— Begin Data in this exercise —

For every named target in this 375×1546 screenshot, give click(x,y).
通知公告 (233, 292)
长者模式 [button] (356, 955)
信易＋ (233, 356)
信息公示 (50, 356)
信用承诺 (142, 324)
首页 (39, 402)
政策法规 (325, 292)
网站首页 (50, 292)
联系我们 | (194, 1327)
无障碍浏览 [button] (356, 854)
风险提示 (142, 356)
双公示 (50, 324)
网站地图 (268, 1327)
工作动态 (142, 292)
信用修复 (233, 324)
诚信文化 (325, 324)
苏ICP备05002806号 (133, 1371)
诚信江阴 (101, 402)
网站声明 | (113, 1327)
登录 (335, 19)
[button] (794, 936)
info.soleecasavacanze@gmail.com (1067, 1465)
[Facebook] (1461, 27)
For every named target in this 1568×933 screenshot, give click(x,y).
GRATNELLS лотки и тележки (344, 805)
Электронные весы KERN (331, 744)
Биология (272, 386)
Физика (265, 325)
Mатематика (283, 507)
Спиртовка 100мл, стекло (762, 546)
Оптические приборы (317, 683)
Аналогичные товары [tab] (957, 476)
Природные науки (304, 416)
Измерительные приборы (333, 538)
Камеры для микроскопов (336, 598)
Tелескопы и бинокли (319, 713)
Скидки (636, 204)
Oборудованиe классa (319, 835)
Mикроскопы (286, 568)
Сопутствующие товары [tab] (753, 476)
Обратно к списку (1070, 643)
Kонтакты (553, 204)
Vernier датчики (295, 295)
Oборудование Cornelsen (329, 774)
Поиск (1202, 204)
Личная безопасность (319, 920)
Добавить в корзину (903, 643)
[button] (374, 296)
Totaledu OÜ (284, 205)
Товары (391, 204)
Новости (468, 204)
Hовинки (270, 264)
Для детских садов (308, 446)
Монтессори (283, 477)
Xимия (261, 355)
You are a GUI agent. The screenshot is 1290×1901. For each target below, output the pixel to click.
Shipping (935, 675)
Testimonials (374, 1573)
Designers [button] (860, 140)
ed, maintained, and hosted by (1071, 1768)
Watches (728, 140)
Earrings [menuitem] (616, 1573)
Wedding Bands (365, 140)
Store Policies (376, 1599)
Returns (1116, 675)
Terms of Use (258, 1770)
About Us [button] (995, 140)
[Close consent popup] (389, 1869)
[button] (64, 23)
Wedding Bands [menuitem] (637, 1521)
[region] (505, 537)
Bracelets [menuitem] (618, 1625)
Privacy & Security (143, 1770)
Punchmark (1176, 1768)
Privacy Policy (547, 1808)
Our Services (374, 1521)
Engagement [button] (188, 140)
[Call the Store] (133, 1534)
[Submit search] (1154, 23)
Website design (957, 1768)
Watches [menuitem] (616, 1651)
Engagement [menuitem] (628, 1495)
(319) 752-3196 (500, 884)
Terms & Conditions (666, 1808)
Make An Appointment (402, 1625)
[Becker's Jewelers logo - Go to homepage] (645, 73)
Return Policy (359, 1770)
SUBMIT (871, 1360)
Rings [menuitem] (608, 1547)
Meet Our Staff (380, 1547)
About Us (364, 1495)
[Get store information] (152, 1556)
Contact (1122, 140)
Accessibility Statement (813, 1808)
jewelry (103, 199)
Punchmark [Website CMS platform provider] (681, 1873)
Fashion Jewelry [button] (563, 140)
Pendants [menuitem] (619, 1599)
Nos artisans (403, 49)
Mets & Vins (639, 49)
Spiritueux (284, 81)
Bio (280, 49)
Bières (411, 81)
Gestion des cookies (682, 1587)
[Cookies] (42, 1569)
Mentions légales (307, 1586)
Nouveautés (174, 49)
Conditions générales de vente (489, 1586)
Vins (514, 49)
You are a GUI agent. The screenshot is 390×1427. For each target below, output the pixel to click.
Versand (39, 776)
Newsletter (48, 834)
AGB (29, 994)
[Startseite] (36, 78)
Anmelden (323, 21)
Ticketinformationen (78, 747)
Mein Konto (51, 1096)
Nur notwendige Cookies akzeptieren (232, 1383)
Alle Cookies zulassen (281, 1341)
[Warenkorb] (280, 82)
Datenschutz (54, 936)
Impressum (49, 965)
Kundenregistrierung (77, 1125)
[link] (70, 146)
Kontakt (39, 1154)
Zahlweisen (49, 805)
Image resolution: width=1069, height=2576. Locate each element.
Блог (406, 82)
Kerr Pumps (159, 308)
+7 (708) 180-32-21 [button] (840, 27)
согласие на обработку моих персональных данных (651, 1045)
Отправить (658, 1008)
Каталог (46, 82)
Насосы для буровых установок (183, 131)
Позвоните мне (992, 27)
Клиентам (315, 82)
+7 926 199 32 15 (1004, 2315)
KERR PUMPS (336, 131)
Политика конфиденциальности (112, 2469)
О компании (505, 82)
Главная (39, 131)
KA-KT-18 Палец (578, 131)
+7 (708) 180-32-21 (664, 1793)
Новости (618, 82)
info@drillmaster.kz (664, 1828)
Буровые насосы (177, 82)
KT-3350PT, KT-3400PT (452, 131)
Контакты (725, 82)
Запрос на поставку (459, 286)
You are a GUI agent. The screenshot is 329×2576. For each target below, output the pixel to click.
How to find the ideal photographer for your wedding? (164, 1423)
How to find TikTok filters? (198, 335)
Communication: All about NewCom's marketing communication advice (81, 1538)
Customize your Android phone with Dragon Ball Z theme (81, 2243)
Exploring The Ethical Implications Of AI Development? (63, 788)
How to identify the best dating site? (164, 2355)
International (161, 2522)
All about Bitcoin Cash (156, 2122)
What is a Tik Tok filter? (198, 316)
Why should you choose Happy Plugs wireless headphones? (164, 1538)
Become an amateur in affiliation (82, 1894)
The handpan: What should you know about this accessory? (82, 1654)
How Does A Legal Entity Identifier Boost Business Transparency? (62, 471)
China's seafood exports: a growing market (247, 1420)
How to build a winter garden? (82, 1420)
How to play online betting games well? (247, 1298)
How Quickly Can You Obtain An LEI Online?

— End Data in this exercise —

Task instructions: Render every line of the items above as a JSON list of strings, one string per line, leaving out blank lines.

Task answer:
[
  "For every named target in this 375×1546 screenshot, give click(x,y).",
  "通知公告 (233, 292)",
  "长者模式 [button] (356, 955)",
  "信易＋ (233, 356)",
  "信息公示 (50, 356)",
  "信用承诺 (142, 324)",
  "首页 (39, 402)",
  "政策法规 (325, 292)",
  "网站首页 (50, 292)",
  "联系我们 | (194, 1327)",
  "无障碍浏览 [button] (356, 854)",
  "风险提示 (142, 356)",
  "双公示 (50, 324)",
  "网站地图 (268, 1327)",
  "工作动态 (142, 292)",
  "信用修复 (233, 324)",
  "诚信文化 (325, 324)",
  "苏ICP备05002806号 (133, 1371)",
  "诚信江阴 (101, 402)",
  "网站声明 | (113, 1327)",
  "登录 (335, 19)",
  "[button] (794, 936)",
  "info.soleecasavacanze@gmail.com (1067, 1465)",
  "[Facebook] (1461, 27)",
  "For every named target in this 1568×933 screenshot, give click(x,y).",
  "GRATNELLS лотки и тележки (344, 805)",
  "Электронные весы KERN (331, 744)",
  "Биология (272, 386)",
  "Физика (265, 325)",
  "Mатематика (283, 507)",
  "Спиртовка 100мл, стекло (762, 546)",
  "Оптические приборы (317, 683)",
  "Аналогичные товары [tab] (957, 476)",
  "Природные науки (304, 416)",
  "Измерительные приборы (333, 538)",
  "Камеры для микроскопов (336, 598)",
  "Tелескопы и бинокли (319, 713)",
  "Скидки (636, 204)",
  "Oборудованиe классa (319, 835)",
  "Mикроскопы (286, 568)",
  "Сопутствующие товары [tab] (753, 476)",
  "Обратно к списку (1070, 643)",
  "Kонтакты (553, 204)",
  "Vernier датчики (295, 295)",
  "Oборудование Cornelsen (329, 774)",
  "Поиск (1202, 204)",
  "Личная безопасность (319, 920)",
  "Добавить в корзину (903, 643)",
  "[button] (374, 296)",
  "Totaledu OÜ (284, 205)",
  "Товары (391, 204)",
  "Новости (468, 204)",
  "Hовинки (270, 264)",
  "Для детских садов (308, 446)",
  "Монтессори (283, 477)",
  "Xимия (261, 355)",
  "You are a GUI agent. The screenshot is 1290×1901. For each target below, output the pixel to click.",
  "Shipping (935, 675)",
  "Testimonials (374, 1573)",
  "Designers [button] (860, 140)",
  "ed, maintained, and hosted by (1071, 1768)",
  "Watches (728, 140)",
  "Earrings [menuitem] (616, 1573)",
  "Wedding Bands (365, 140)",
  "Store Policies (376, 1599)",
  "Returns (1116, 675)",
  "Terms of Use (258, 1770)",
  "About Us [button] (995, 140)",
  "[Close consent popup] (389, 1869)",
  "[button] (64, 23)",
  "Wedding Bands [menuitem] (637, 1521)",
  "[region] (505, 537)",
  "Bracelets [menuitem] (618, 1625)",
  "Privacy & Security (143, 1770)",
  "Punchmark (1176, 1768)",
  "Privacy Policy (547, 1808)",
  "Our Services (374, 1521)",
  "Engagement [button] (188, 140)",
  "[Call the Store] (133, 1534)",
  "[Submit search] (1154, 23)",
  "Website design (957, 1768)",
  "Watches [menuitem] (616, 1651)",
  "Engagement [menuitem] (628, 1495)",
  "(319) 752-3196 (500, 884)",
  "Terms & Conditions (666, 1808)",
  "Make An Appointment (402, 1625)",
  "[Becker's Jewelers logo - Go to homepage] (645, 73)",
  "Return Policy (359, 1770)",
  "SUBMIT (871, 1360)",
  "Rings [menuitem] (608, 1547)",
  "Meet Our Staff (380, 1547)",
  "About Us (364, 1495)",
  "[Get store information] (152, 1556)",
  "Contact (1122, 140)",
  "Accessibility Statement (813, 1808)",
  "jewelry (103, 199)",
  "Punchmark [Website CMS platform provider] (681, 1873)",
  "Fashion Jewelry [button] (563, 140)",
  "Pendants [menuitem] (619, 1599)",
  "Nos artisans (403, 49)",
  "Mets & Vins (639, 49)",
  "Spiritueux (284, 81)",
  "Bio (280, 49)",
  "Bières (411, 81)",
  "Gestion des cookies (682, 1587)",
  "[Cookies] (42, 1569)",
  "Mentions légales (307, 1586)",
  "Nouveautés (174, 49)",
  "Conditions générales de vente (489, 1586)",
  "Vins (514, 49)",
  "You are a GUI agent. The screenshot is 390×1427. For each target below, output the pixel to click.",
  "Versand (39, 776)",
  "Newsletter (48, 834)",
  "AGB (29, 994)",
  "[Startseite] (36, 78)",
  "Anmelden (323, 21)",
  "Ticketinformationen (78, 747)",
  "Mein Konto (51, 1096)",
  "Nur notwendige Cookies akzeptieren (232, 1383)",
  "Alle Cookies zulassen (281, 1341)",
  "[Warenkorb] (280, 82)",
  "Datenschutz (54, 936)",
  "Impressum (49, 965)",
  "Kundenregistrierung (77, 1125)",
  "[link] (70, 146)",
  "Kontakt (39, 1154)",
  "Zahlweisen (49, 805)",
  "Image resolution: width=1069, height=2576. Locate each element.",
  "Блог (406, 82)",
  "Kerr Pumps (159, 308)",
  "+7 (708) 180-32-21 [button] (840, 27)",
  "согласие на обработку моих персональных данных (651, 1045)",
  "Отправить (658, 1008)",
  "Каталог (46, 82)",
  "Насосы для буровых установок (183, 131)",
  "Позвоните мне (992, 27)",
  "Клиентам (315, 82)",
  "+7 926 199 32 15 (1004, 2315)",
  "KERR PUMPS (336, 131)",
  "Политика конфиденциальности (112, 2469)",
  "О компании (505, 82)",
  "Главная (39, 131)",
  "KA-KT-18 Палец (578, 131)",
  "+7 (708) 180-32-21 (664, 1793)",
  "Новости (618, 82)",
  "info@drillmaster.kz (664, 1828)",
  "Буровые насосы (177, 82)",
  "KT-3350PT, KT-3400PT (452, 131)",
  "Контакты (725, 82)",
  "Запрос на поставку (459, 286)",
  "You are a GUI agent. The screenshot is 329×2576. For each target below, output the pixel to click.",
  "How to find the ideal photographer for your wedding? (164, 1423)",
  "How to find TikTok filters? (198, 335)",
  "Communication: All about NewCom's marketing communication advice (81, 1538)",
  "Customize your Android phone with Dragon Ball Z theme (81, 2243)",
  "Exploring The Ethical Implications Of AI Development? (63, 788)",
  "How to identify the best dating site? (164, 2355)",
  "International (161, 2522)",
  "All about Bitcoin Cash (156, 2122)",
  "What is a Tik Tok filter? (198, 316)",
  "Why should you choose Happy Plugs wireless headphones? (164, 1538)",
  "Become an amateur in affiliation (82, 1894)",
  "The handpan: What should you know about this accessory? (82, 1654)",
  "How Does A Legal Entity Identifier Boost Business Transparency? (62, 471)",
  "China's seafood exports: a growing market (247, 1420)",
  "How to build a winter garden? (82, 1420)",
  "How to play online betting games well? (247, 1298)",
  "How Quickly Can You Obtain An LEI Online?"
]